The tricky part is actually what is understood with “strict” and “dire”. These rather fluffy words are perhaps best understood in context with forming a Euro Bank Inspection under the ECB. This ECB Bank Inspection will deal only with “systematically important” banks – i.e. banks that are too large for the nation in question. That is all fine and square with Spain’s Santander and BBVA, not to mention Bankia, where the garbage can for dead banks had lifted the lid off and all of a sudden was integrated into a “systematically important” bank – not quite the intention; but the result.
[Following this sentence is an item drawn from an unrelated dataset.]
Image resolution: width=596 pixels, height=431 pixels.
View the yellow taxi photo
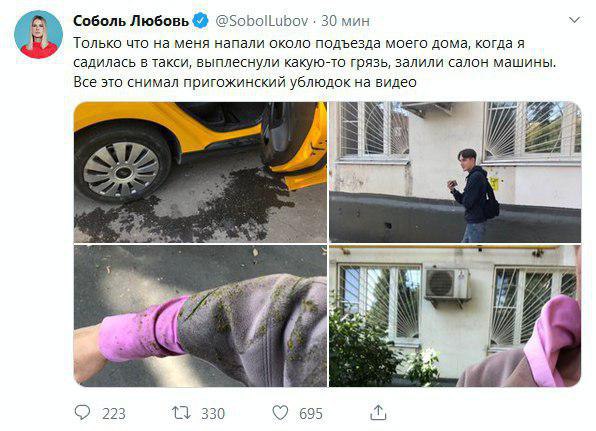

If this supposition is correct this will mean that “systematically” important banks will be taken out of the national control and will have to answer to the ECB Bank Inspection. The other side is, that governments should be curbed in their tendency to relax banking rules and finance a budget deficit through irresponsible lending by the banks, thus resulting in tax revenue to balance the public budget, thus financing public deficit with private debt.
The dire consequences are more immediately apparent: With a huge stock of short term bonds any access to financing can be cut off with a fire sale. The mere rumour that the ECB is selling will make short term interest rates skyrocket.
The short maturity also caters for the return of the absconded liquidity in so far as if confidence is not restored – the deposits in foreign banks will not return in that case – the bonds will come due and the liquidity forwarded by the stricken state to the distressed “systematically important” banks will come due simultaneously.
All in all a rather neat construction, where risk is covered by taking the fled capital as hostage.